As told to Shterna Karp by Phyllis Miller 

All of my husband’s symptoms were easily rationalized. David was getting tired, but he was after all getting older. He had constant stomachaches, but he did have pre-existing irritable bowel syndrome, so that made sense. The one thing his doctor couldn’t find an excuse for was David’s white-cell count. For no apparent reason, it had been dropping continuously over the years. “I want to check out your liver,” he said at the end of David’s well visit, and he wrote out a prescription for a scan. Honestly, we didn’t think anything was really wrong. All David’s medical conditions were normal for a man nearly 70 years old. He had some heart issues and some stomach issues and even some diabetes issues, but nothing that we didn’t have under control, and nothing that was worrisome or life-threatening.

We were shocked by David’s lab results. He had stage 4 cirrhosis, with late-stage fibrosis, or scarring, of the liver.
“But he’s not a drinker!” I told the doctor. From what I knew, fatty liver disease was the result of too much alcohol. David barely drank. I never would have imagined that his liver would resemble that of an alcoholic.
We learned that day that you don’t have to be an alcoholic to have a liver so scarred that it’s virtually dysfunctional. David was active—he played ping-pong, golfed, and even joined a bowling league after retiring—but we had never paid much attention to his eating habits. It turned out that he had non-alcoholic steatohepatitis, or NASH, a condition in which his liver had developed insane amounts of fatty tissue from years of a diet that wasn’t consistently healthy.
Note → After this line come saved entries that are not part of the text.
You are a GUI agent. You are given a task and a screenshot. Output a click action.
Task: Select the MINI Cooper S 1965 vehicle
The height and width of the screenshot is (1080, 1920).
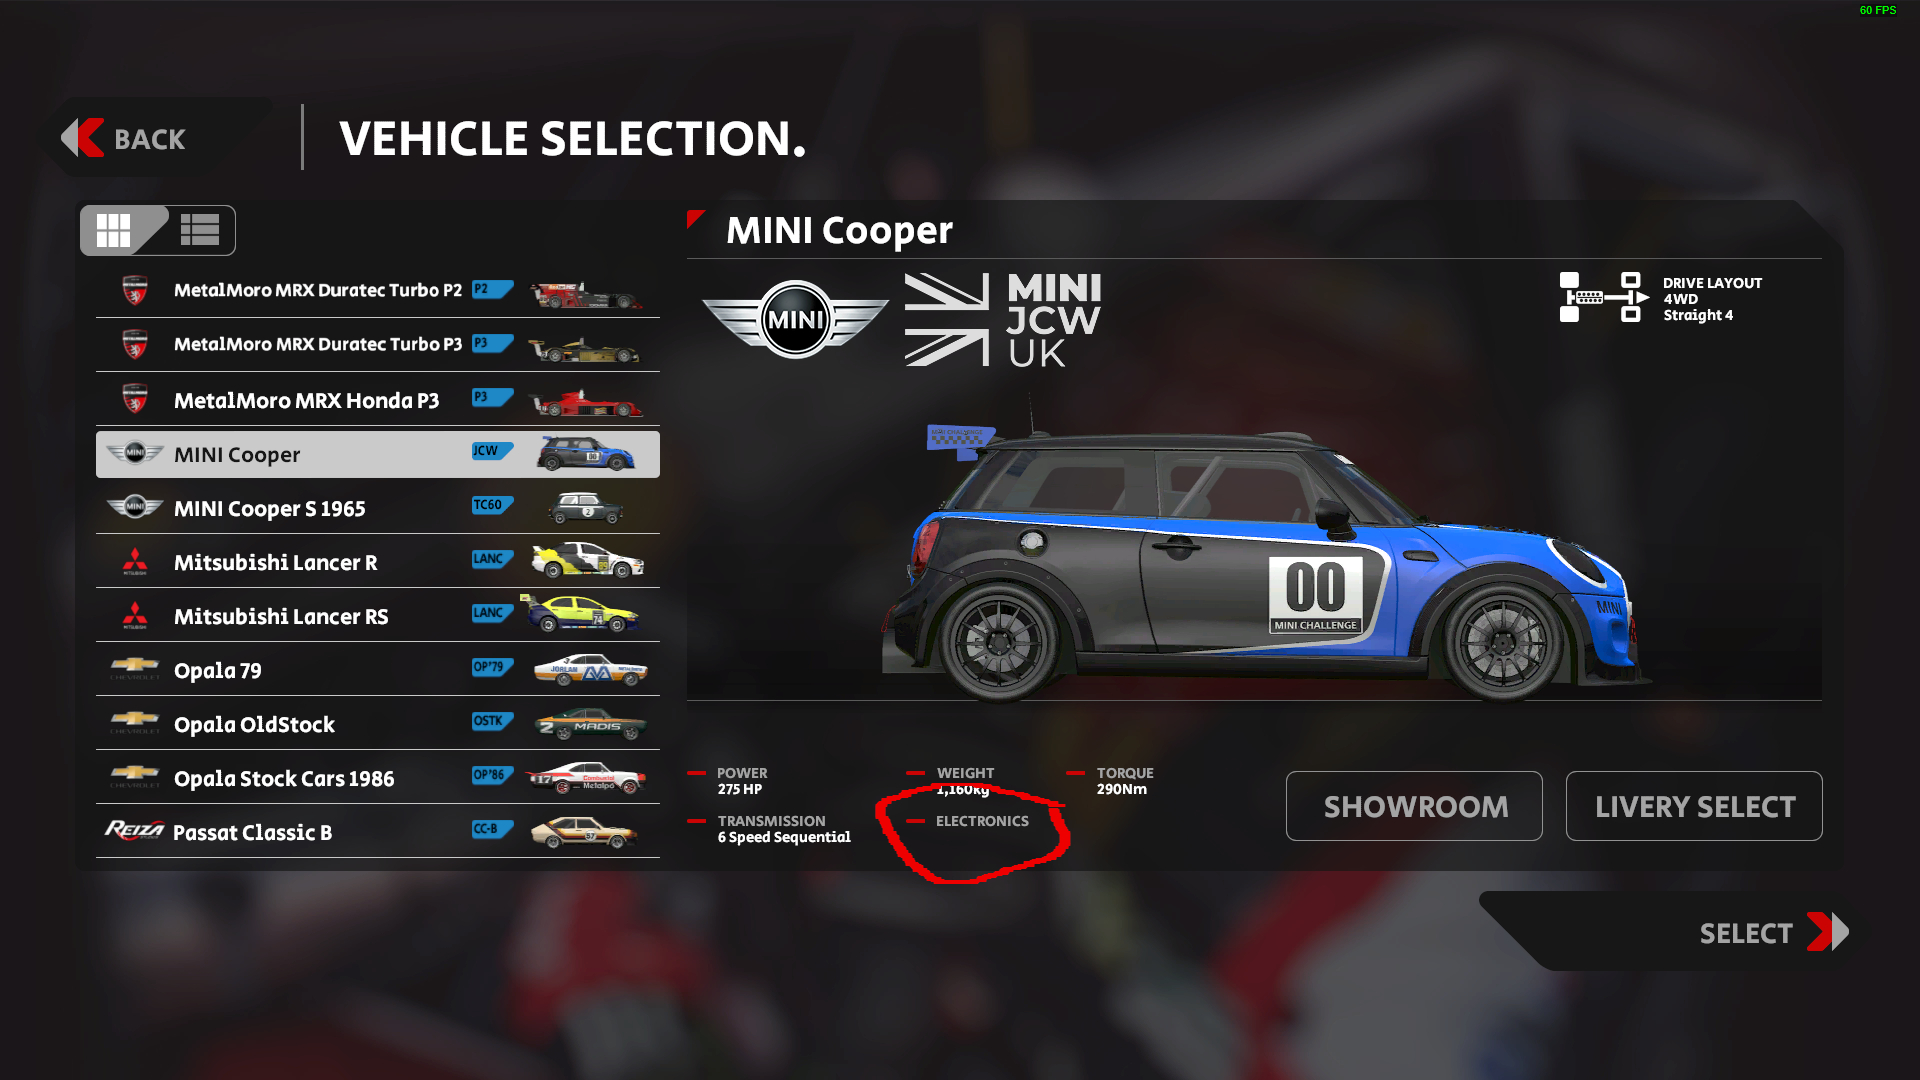(376, 508)
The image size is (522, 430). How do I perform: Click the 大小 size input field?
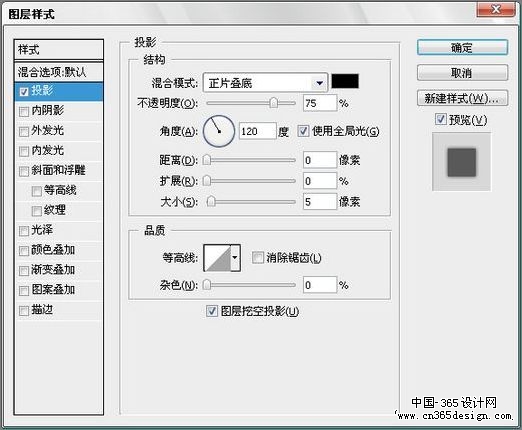click(320, 202)
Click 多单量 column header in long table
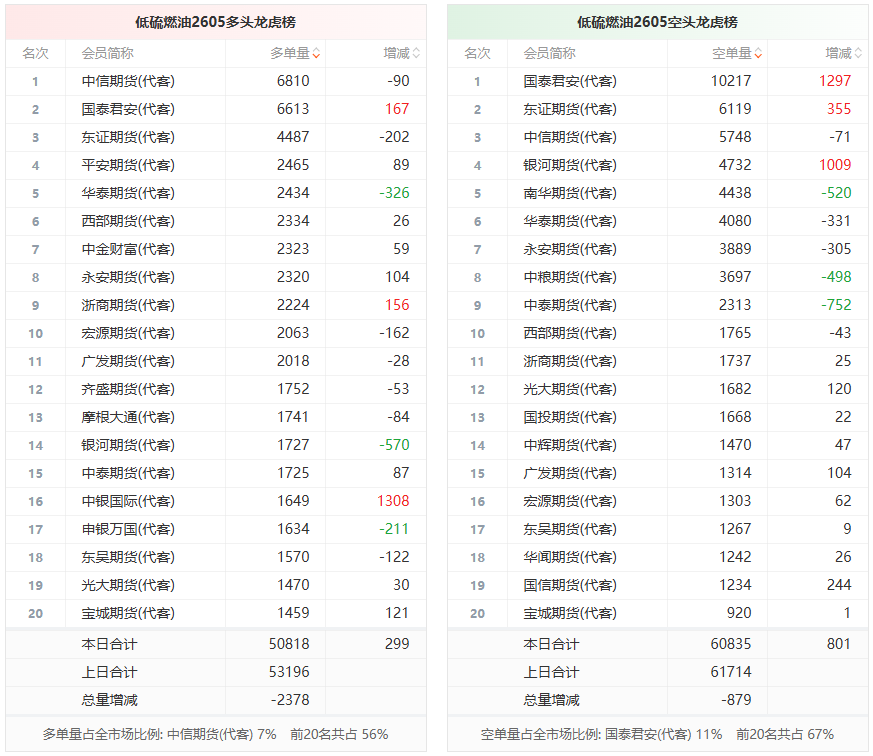This screenshot has height=756, width=873. (290, 53)
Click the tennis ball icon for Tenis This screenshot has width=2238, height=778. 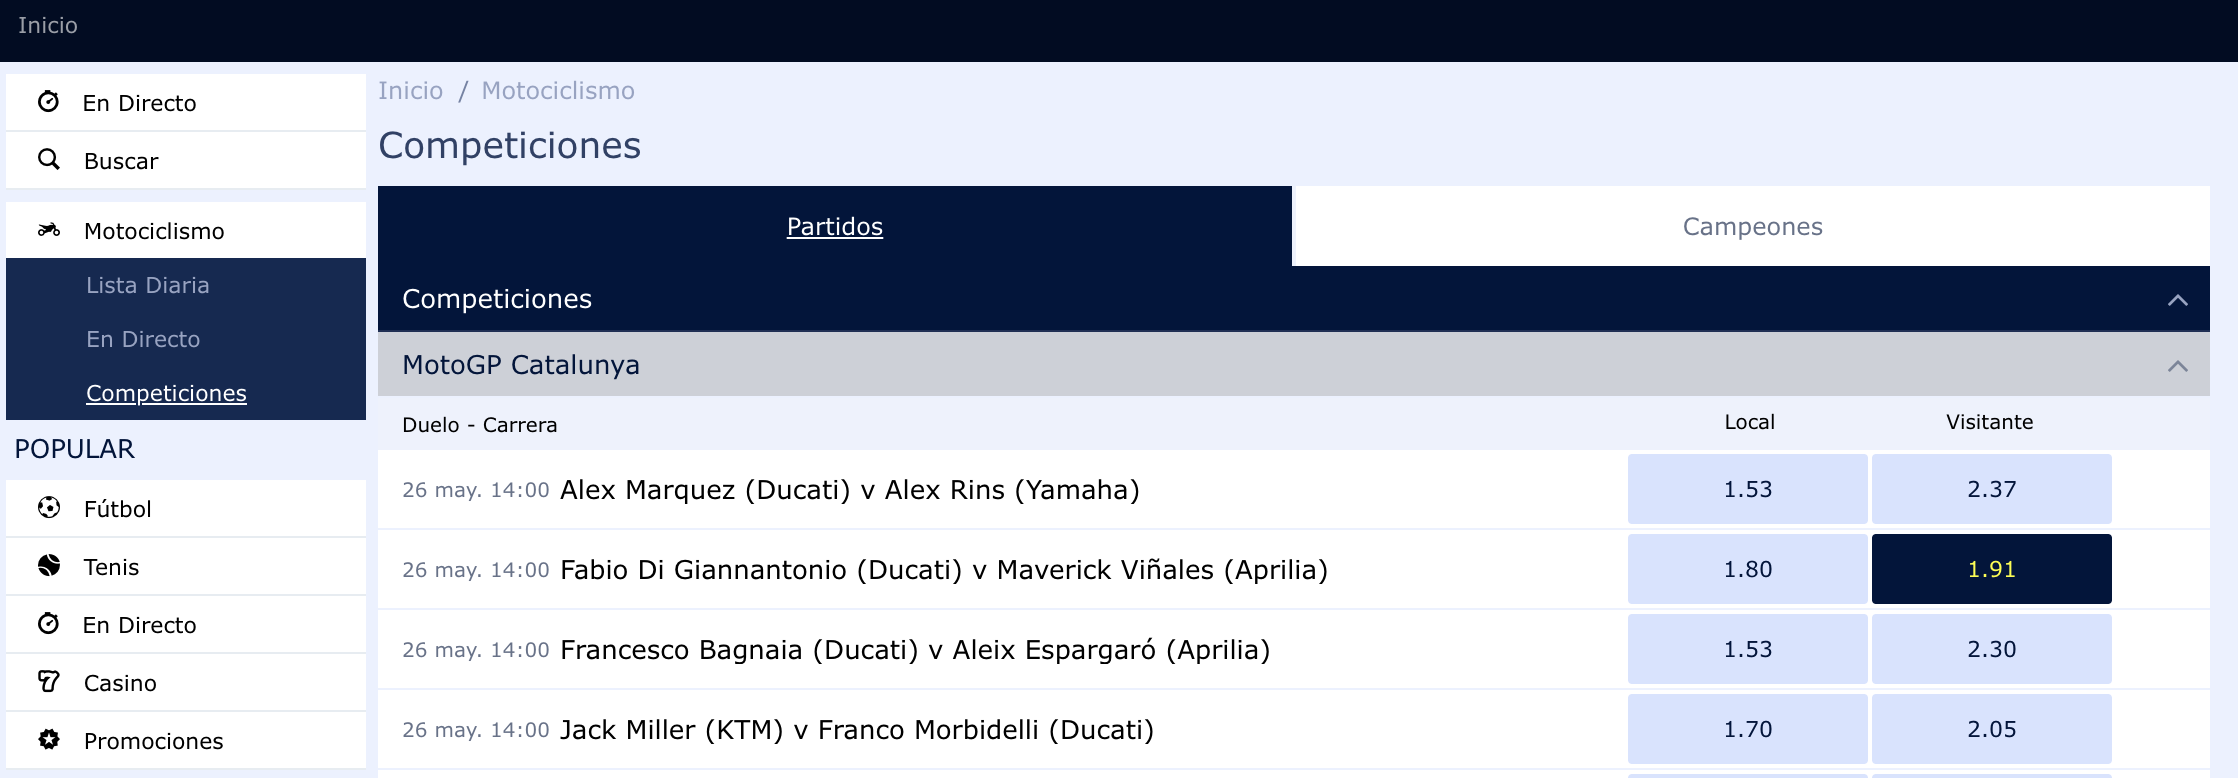pyautogui.click(x=48, y=566)
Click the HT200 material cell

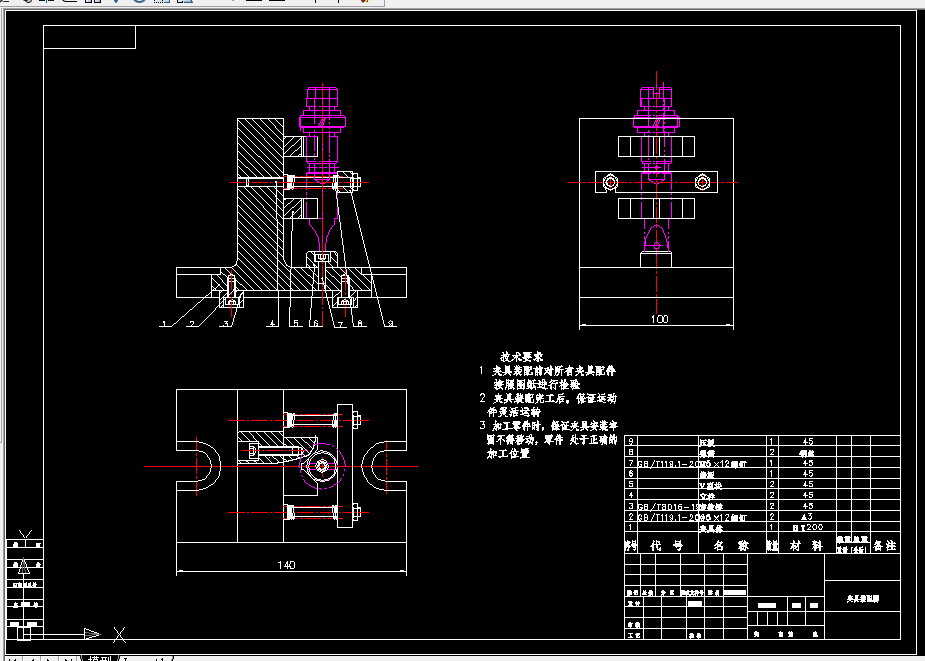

The liver is one of the remarkable organs that can regenerate itself after a lifestyle change, but David’s was so bad that the doctors thought it would never heal on its own. We had caught his NASH too late, and his only chance for recovery was a liver transplant.
David went through a battery of tests in order to prepare for this. Since he was on blood thinners, the doctors were worried when they saw huge varices, or enlarged veins, on his esophagus. When a person has cirrhosis, the scarring blocks the portals in the liver, and blood is redirected to other veins. The veins are pressured to carry the extra traffic and often swell as a result. According to the doctor, the varices were the biggest he’d ever seen, and there was a huge risk that they would rupture and cause internal bleeding. The doctor suggested a transjugular intrahepatic portosystemic shunt (TIPS) procedure to shunt the veins and release the hypertension, and we agreed.